Correspondence Author: Chang Chen, Department of Thoracic Surgery, Shanghai Pulmonary Hospital, Tongji University School of Medicine, Shanghai, 200443, China, E-mail: chenthoracic@163.com
Objectives 目的
The International Association for the Study of Lung Cancer proposed a revised R classification to upstage extracapsular extension (ECE) of tumor in nodes from R0 to R1. However, evidence to confirm this proposal is insufficient.
国际肺癌研究协会提出了一种改进的R分期,使肿瘤淋巴结包膜外侵犯(ECE)从R0上升至R1分期。然而,证实这一提议的证据尚不足。
Methods 方法
The study included 4,061 surgical patients with non-small cell lung cancer. After reclassification by IASLC-R classification, overall survival (OS) was analyzed to compare patients with ECE to those with R0, R(un), and incomplete resection (R1/R2). The recurrence pattern of ECE was evaluated to determine whether it correlated with incomplete resection.
对4061例手术治疗的非小细胞肺癌患者进行研究。采用IASLC-R分期进行再分期后,分析比较ECE与R0、R(un)和不完全切除(R1/R2)患者的总生存期(OS)。
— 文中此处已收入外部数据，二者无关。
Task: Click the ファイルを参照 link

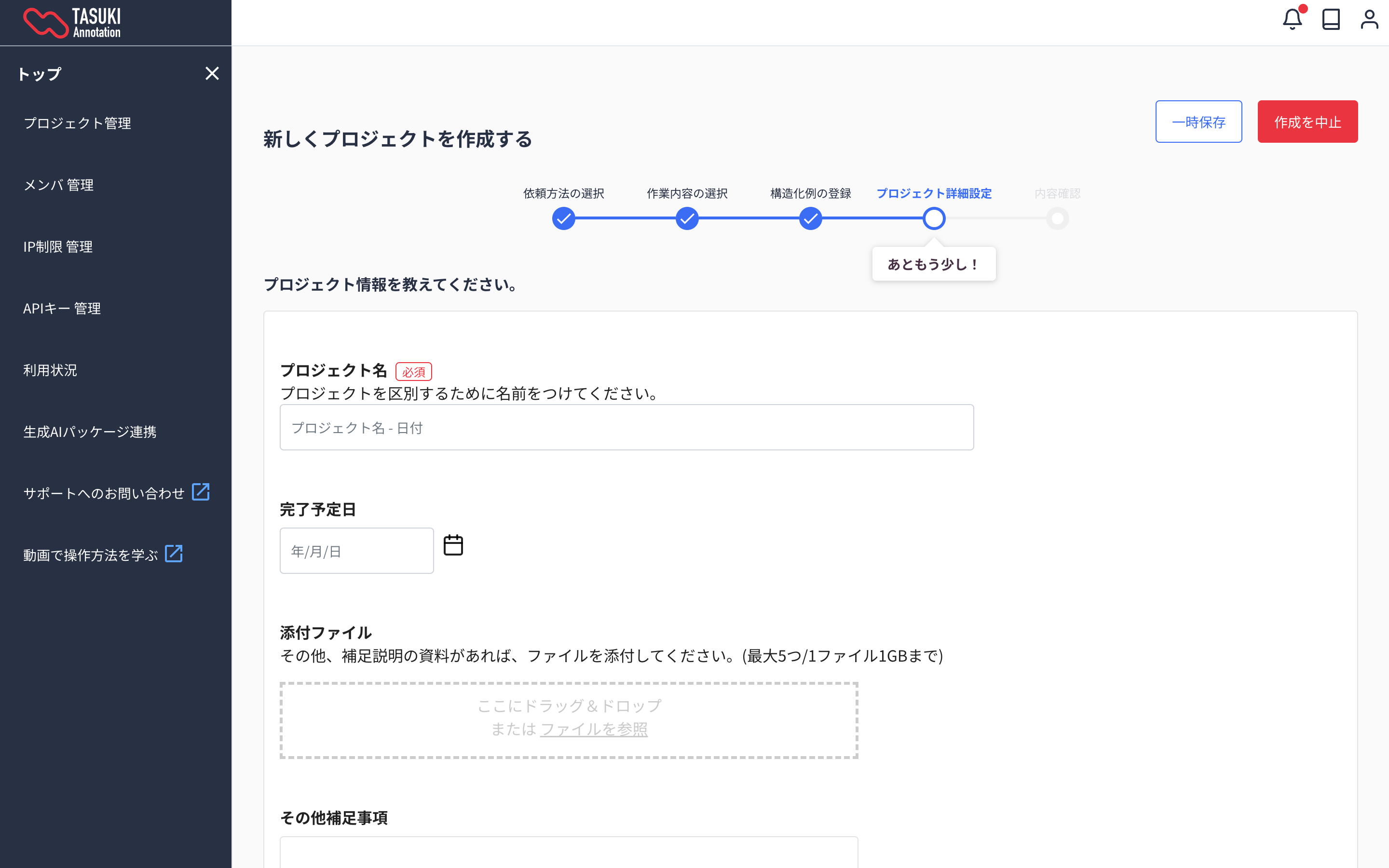Action: 594,729
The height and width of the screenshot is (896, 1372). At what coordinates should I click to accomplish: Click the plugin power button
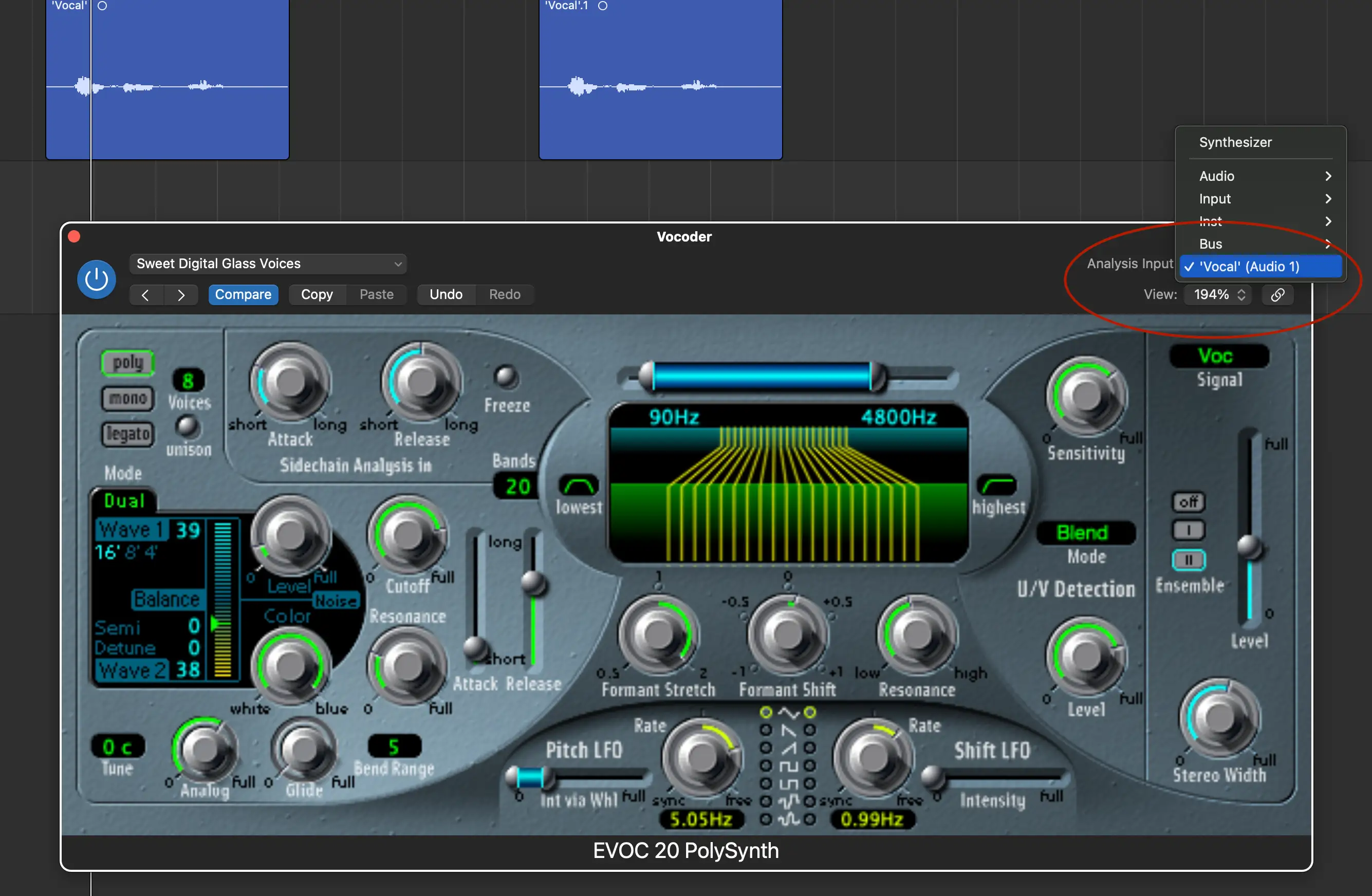point(96,279)
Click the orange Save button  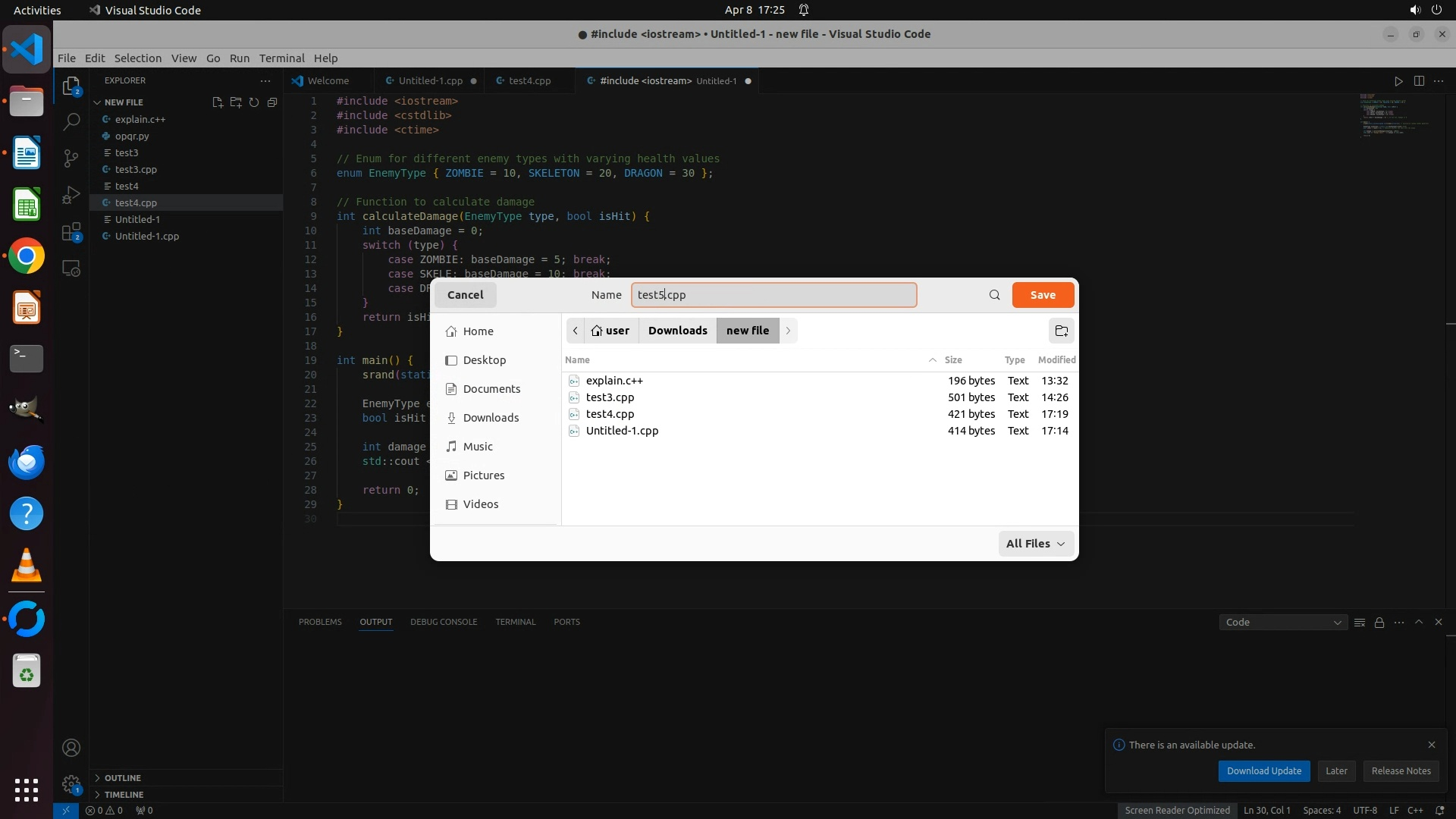[1043, 295]
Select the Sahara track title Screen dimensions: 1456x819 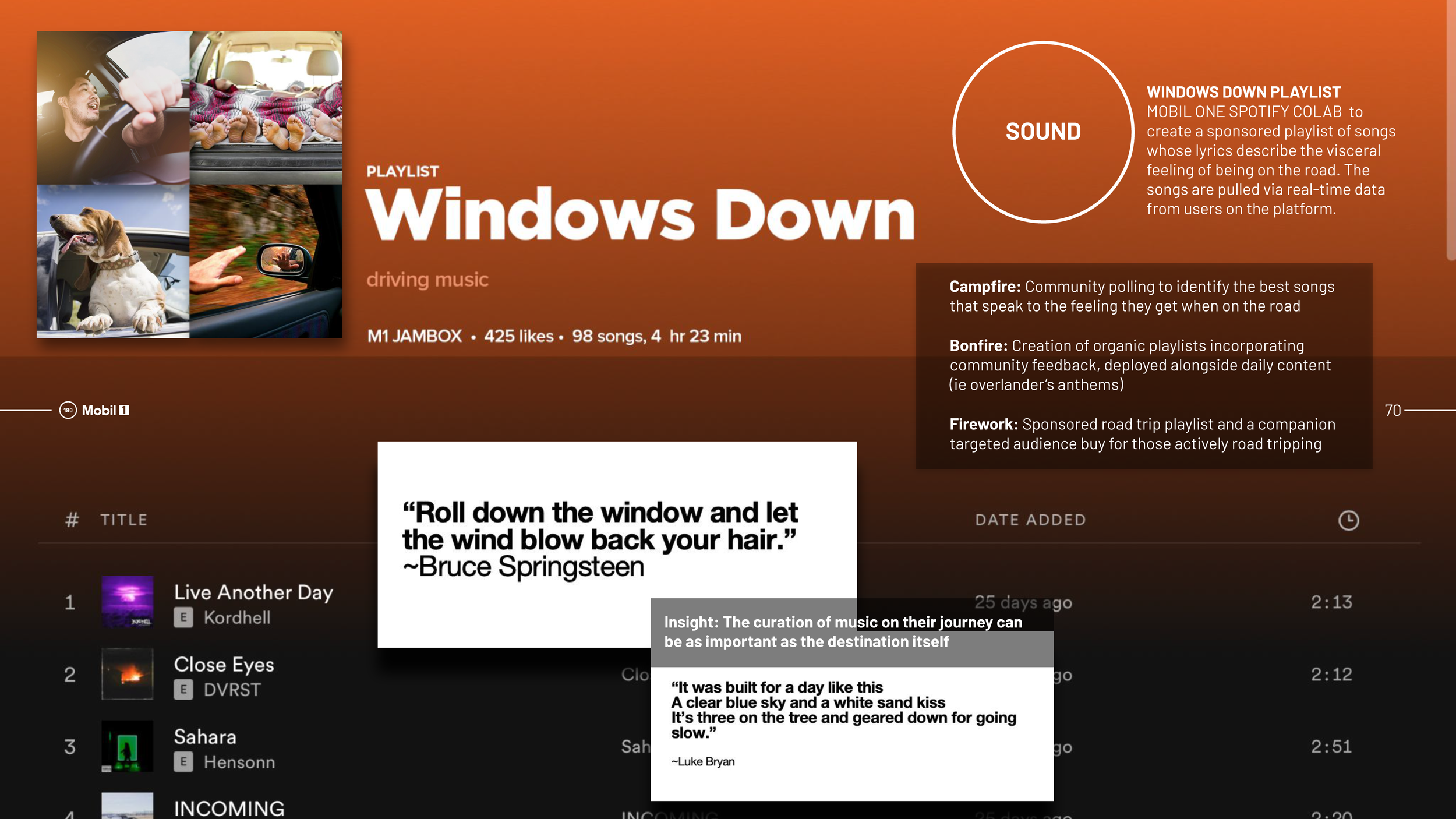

评估ECE的复发模式,以确定其是否与不完全切除相关。
Results 结果
Among 1,136 patients with N disease, those without ECE (n=754, 72%) had a significantly better OS than those with ECE (n=382, 28%) (p<0.001). This negative prognostic significance was consistent across multiple subgroups. Multivariate analysis showed that ECE was an independent prognostic risk factor (p<0.001). When patients with ECE were separated from the IASLC-R1 group, their OS was significantly worse than that of IASLC-R(un) patients, but comparable to that of the remaining patients in the IASLC-R1 patients when analyzing all patients and patients with N disease. Moreover, patients with ECE had an increased risk of local recurrence in the mediastinum (p<0.001), ipsilateral lung (p=0.031), and malignant pleural effusion/nodes (p=0.004) but not distant recurrence including contralateral/both lungs (p=0.268), liver (p=0.728), brain (p=0.252), or bone (p=0.322).
1136例N病患者中,无ECE组(754例,72%)的OS明显优于ECE组(382例,28%)(p<0.001)。这种负面的预后意义在多个亚组中是一致的。多变量分析法显示ECE是影响预后的独立危险因素(p<0.001)。当ECE患者与IASLC-R1组分离时,其OS显著低于IASLC-R(un)患者,但在分析所有患者和N病患者时,其OS与IASLC-R1组的剩余患者相当。此外,ECE患者在纵隔(p<0.001)、同侧肺(p=0.031)和恶性胸腔积液/淋巴结(p=0.004)的局部复发风险增加,但包括对侧/双肺(p=0.268)、肝脏(p=0.728)、脑(p=0.252)或骨(p=0.322)的远处复发风险不增加。
Conclusions 结论
The prognosis of ECE patients is comparable to that of R1 patients. Moreover, their higher risk of local recurrence strongly suggests the presence of occult residual tumor cells in the surgical hemithoracic cavity. Therefore, upgrading ECE into incomplete resection is reasonable.
ECE患者的预后与R1患者相当。此外,其局部复发的高风险强烈提示手术的半胸腔内存在隐匿的残余肿瘤细胞。因此,将ECE改进为不完全切除是合理的。